- _REQUIRED ACTIONS_
[a] Reproduce the Fryatt Memorial Hospital passage from "Notable staff" up to and including "regular civilian care.".
[b] According to the Fryatt Memorial Hospital passage, in what city was Captain Charles Algernon Fryatt executed, and in what year?
[c] List everything that the Fryatt Memorial Hospital passage says the new wing opened in 1925 contained.
TEXT SECTION section start
Fryatt Memorial Hospital
Fryatt Memorial Hospital, previously known as Harwich and District Hospital opened in Dovercourt in a large house in 1922, which was converted into a twelve bedded cottage hospital. It was also known as Harwich and Dovercourt Hospital. By 1925, the hospital was referred as the Harwich and District Hospital and Fryatt Memorial after Captain Charles Algernon Fryatt, a Harwich Mariner who was executed in Bruges in 1916 after he tried to ram a German U-boat during the First World War with his civilian boat. Fryatt had a state funeral in St Paul's Cathedral, London. The hospital was eventually enlarged to have 26 beds. In 1925 a new wing was opened which contained two private wards, a ward for men, an operating theatre, nurses accommodation. The hospital was pulled down in the early twenty-first century. This was replaced with a new hospital Harwich and District Hospital which opened in 2006. Although informally known as the Fryatt Hospital, it was formerly renamed as the Fryatt Memorial Hospital in 2019.
Notable staff
- Clarita Carmen Sable Matron, 1926- until at least 1946. Sable trained at The London Hospital under Eva Luckes between 1913 and 1917. For the last two years of her training Sable worked as a staff nurse at the hospital and also for the hospitals Private Nursing Institution. Sable joined the College of Nursing in 1919. During the Second World War she oversaw the care of casualties of war, alongside organising regular civilian care.
TEXT SECTION section end
THE DATA section start
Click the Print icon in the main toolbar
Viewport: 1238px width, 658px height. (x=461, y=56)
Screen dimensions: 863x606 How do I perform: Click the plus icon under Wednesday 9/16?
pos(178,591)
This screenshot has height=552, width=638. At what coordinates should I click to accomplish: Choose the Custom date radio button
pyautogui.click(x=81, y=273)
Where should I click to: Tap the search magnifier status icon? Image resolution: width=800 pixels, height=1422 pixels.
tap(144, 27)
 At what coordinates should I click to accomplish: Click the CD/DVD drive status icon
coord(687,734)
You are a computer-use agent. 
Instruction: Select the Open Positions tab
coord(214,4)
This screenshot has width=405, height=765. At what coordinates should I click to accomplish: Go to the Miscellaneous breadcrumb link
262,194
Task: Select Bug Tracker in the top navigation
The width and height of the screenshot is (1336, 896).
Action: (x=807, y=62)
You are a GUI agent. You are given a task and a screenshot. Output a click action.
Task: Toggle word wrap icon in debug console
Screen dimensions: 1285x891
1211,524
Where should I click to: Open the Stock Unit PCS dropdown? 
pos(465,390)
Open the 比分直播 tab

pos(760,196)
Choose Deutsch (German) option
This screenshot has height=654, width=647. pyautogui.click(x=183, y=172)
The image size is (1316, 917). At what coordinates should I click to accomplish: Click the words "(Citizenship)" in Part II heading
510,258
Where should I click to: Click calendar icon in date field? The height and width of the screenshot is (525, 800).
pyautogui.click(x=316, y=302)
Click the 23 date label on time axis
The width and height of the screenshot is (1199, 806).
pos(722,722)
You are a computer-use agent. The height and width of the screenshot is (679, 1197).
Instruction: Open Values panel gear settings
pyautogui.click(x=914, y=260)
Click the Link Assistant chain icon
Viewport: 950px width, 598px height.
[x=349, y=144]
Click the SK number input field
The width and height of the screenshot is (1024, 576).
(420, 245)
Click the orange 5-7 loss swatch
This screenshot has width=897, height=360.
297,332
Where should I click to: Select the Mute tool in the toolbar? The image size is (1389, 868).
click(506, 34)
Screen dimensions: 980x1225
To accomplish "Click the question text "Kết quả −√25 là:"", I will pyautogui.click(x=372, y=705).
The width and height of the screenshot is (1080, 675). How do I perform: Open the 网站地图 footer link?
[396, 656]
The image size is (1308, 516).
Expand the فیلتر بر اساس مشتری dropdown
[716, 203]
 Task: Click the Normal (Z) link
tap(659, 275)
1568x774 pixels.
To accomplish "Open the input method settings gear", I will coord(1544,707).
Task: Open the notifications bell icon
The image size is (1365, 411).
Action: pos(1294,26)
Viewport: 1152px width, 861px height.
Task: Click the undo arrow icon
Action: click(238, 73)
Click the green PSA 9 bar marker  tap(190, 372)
THE DATA section end
- _PER-TASK ANSWERS_
[a]
Notable staff
- Clarita Carmen Sable Matron, 1926- until at least 1946. Sable trained at The London Hospital under Eva Luckes between 1913 and 1917. For the last two years of her training Sable worked as a staff nurse at the hospital and also for the hospitals Private Nursing Institution. Sable joined the College of Nursing in 1919. During the Second World War she oversaw the care of casualties of war, alongside organising regular civilian care.

[b] Bruges, in 1916.

[c]
- Two private wards
- A ward for men
- An operating theatre
- Nurses accommodation